Midland Credit Management and Midland Funding face a lawsuit that takes issue with a collection letter wherein the agencies allegedly failed to inform a woman that a payment and written acknowledgment could restart her debt’s statute of limitations.
A California consumer claims in a proposed class action that Midland Credit Management, Inc. (MCM) and Midland Funding, LLC sent her a collection notice that misrepresented the legal status of her time-barred debt and the potential ramifications of making a payment.
According to the suit, the February 2018 letter concerned a debt originally owed to Capital One Bank and stated, in part:
“The law limits how long you can be sued on a debt and how long a debt can appear on your credit report. Due to the age of this debt, we will not sue you for it or report payment or non-payment of it to a credit bureau.”
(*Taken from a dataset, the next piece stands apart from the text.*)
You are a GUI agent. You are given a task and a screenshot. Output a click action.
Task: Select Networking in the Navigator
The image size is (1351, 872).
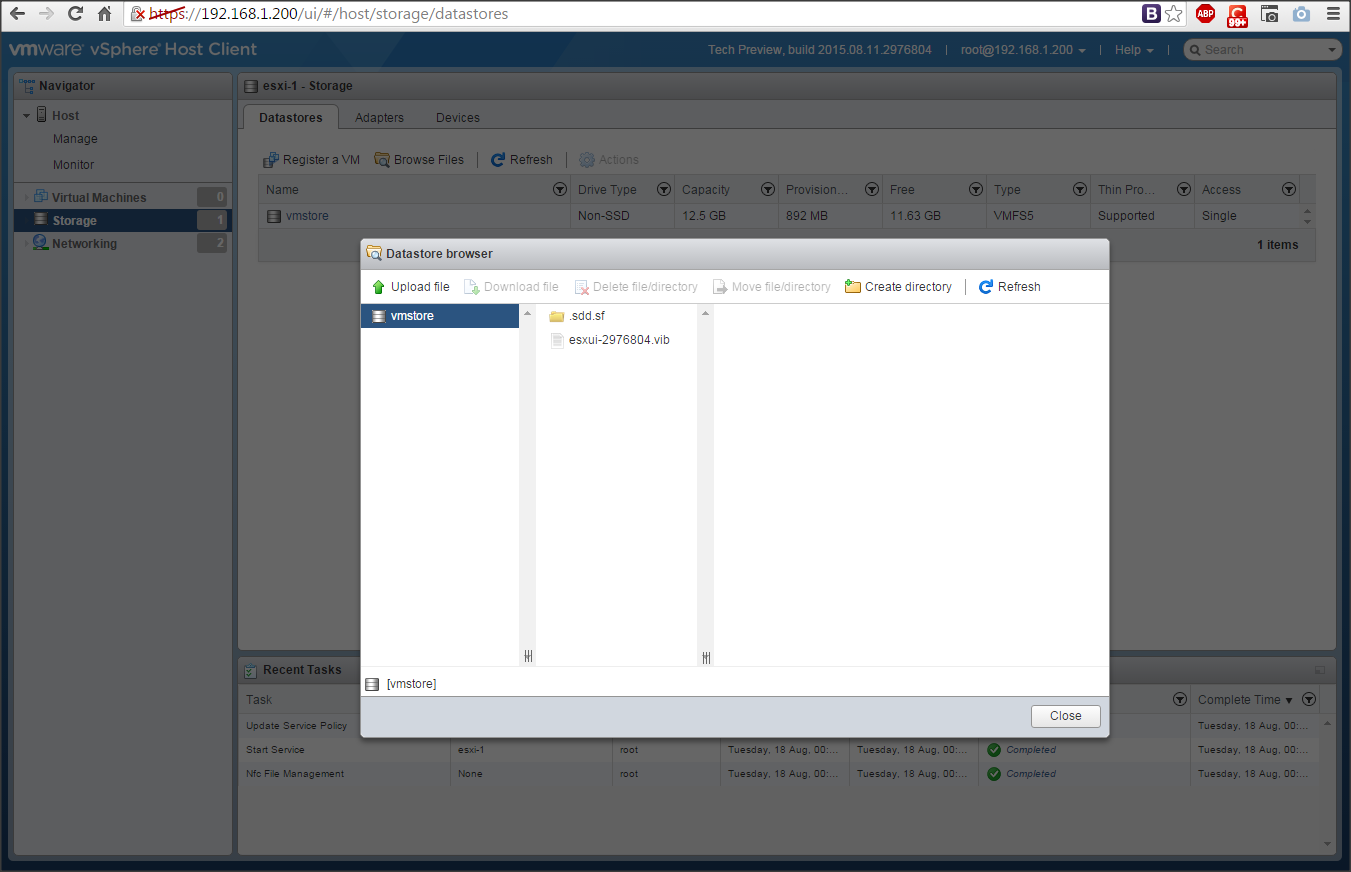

The case argues this statement falsely implied that the time-barred debt was legally enforceable and that the decision to sue the plaintiff for it was within the defendants’ discretion. In truth, the suit says, the debt’s statute of limitations would restart in the event the plaintiff submitted payment, which would thereby open her to potential litigation.
Moreover, the complaint says the letter contained multiple settlement offers requiring payments that would stretch over a period of time. The problem with this, according to the suit, is that the defendants failed to disclose that making a partial payment with a written acknowledgement of the obligation may restart the debt’s statute of limitations.